Nowhere is this idea explored more succinctly than in Lisa Power’s contribution ‘Forbidden Fruit’. ‘I am heartsick of the difficulties that most lesbian and gay communities, social groups, organisations and friendship networks have with sexuality,’ she writes. Power was asked to re-describe herself as bisexual after it became common knowledge that she had slept with a man. She refused because ‘if, as I’m always being told, my lesbian identity is wider than just what I do in bed, then I will resist the contraction of the label to exclude me.’ Other contributors give examples of the way their appearance, politics, even their taste in music has been monitored. Nevertheless, Power insists that she does not want to opt out of gay because, although it is not as welcoming of diversity as it professes to be, it is not the ‘powerful state’ Simpson would have us believe. It is no coincidence that Power’s contribution is not celebrated by the editor in his Preface. She is frank about the shortcomings of gay, but because she does not regard it as an oppressive force, she is dismissed as making a ‘critical case for gay’. Her chief mistake, it seems, was to apply her critical faculties to the half-baked idea that is Anti-Gay and reject its demand that we walk out of gay. And straight into what, the closet?

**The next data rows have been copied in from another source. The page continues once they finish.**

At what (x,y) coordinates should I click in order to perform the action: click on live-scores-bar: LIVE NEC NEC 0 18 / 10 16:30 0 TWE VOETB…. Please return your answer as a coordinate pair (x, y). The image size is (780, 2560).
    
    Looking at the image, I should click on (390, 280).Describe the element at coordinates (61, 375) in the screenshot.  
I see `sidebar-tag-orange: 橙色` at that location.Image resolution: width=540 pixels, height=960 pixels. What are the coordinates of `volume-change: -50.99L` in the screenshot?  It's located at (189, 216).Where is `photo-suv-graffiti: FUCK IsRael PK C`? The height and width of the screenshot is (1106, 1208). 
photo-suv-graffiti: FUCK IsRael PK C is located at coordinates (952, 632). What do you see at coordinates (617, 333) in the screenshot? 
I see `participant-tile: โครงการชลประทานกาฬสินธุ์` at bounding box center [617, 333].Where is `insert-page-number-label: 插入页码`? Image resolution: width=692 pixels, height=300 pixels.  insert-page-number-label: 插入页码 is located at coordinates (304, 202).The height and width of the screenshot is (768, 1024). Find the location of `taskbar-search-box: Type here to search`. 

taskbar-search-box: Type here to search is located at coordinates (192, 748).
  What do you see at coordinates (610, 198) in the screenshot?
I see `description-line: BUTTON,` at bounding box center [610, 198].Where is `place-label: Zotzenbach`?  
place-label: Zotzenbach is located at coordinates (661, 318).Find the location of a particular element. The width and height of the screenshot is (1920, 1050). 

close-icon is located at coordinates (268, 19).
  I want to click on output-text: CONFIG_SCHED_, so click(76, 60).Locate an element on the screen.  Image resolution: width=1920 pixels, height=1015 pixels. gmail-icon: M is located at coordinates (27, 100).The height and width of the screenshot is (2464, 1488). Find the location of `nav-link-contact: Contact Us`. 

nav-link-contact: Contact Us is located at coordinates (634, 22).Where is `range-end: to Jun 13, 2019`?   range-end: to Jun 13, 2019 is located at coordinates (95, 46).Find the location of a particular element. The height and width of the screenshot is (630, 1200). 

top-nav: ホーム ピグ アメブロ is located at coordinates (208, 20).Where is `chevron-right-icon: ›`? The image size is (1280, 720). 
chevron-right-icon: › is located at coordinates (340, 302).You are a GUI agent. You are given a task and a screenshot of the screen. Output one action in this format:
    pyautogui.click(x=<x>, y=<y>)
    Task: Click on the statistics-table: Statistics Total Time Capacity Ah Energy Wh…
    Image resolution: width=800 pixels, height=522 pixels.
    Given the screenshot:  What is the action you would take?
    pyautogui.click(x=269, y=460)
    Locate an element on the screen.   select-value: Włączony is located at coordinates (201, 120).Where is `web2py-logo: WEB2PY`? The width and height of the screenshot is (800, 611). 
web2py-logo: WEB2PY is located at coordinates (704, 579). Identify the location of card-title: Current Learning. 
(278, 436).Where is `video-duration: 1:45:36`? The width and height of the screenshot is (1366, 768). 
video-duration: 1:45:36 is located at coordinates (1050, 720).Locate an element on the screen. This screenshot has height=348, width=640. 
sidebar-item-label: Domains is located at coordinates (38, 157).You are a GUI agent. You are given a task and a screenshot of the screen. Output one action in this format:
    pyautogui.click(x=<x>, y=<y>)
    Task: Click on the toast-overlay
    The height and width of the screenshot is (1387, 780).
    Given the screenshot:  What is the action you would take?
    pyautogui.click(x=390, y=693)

‘This will kill my parents and ruin my career, but listen, I take it back: I’m not gay. I don’t mean I don’t still fall in love with guys, or that I wouldn’t be willing to go to a gay rights demonstration if I thought it would enhance someone’s civil liberties. I never said I was straight,’ John Weir writes. And I thought being gay was getting easier. I am extremely grateful for all those assiduous campaigners who have fought for my right to live as I please without having to pass through a mental institution, but I’d just like to get on with it. This does not mean that I am like Weir, one of the many people that Simpson fantasises are de-gaying or ‘leaving gay because they no longer believe its claims to interpret the world or make it a better place’. No, I’m simply carrying on as usual, spending my pink pound on a number of non-gay household items, like loo-paper or cat-food, and the odd gay thing, like Diva magazine (I’ve got to know whether Etheridge’s baby is a boy or a girl). To me, ‘gay’ is just a word I occasionally use to explain myself. Anyway, after ‘de-gaying’, there’s the problem of what sobriquet to pick? The contributors are not entirely sure and alternatively use ‘homosexual’, ‘queer’, ‘non-heterosexual’, ‘bisexual’, even ‘post-queer’ (although Power reflects that the latter is ‘like a bad dream’ and she ‘can only remember what it means when I’m standing in the foyer of London’s ICA Gallery’). It is almost standard in any gay/queer related piece for the author to run through the existing non-heterosexual terminology and pick the one that feels relevant. Why not revive ‘faggot’, ‘bull-dyke’, ‘Uranian’ or ‘fairy’? The choice really is yours. Simpson appears to have chosen ‘homosexual’. He quotes Foucault: ‘I am a homosexual in a city full of gays’; and this is his problem – he cannot seem to detach himself from the cliché of a metropolitan gay scene. Despite being annoyed that this is the overriding image of gay in the media, he does not offer us any insight into what might lie beyond it or acknowledge that gay exists outside the urban scene. In his view, the gay scene stands for the whole gay community.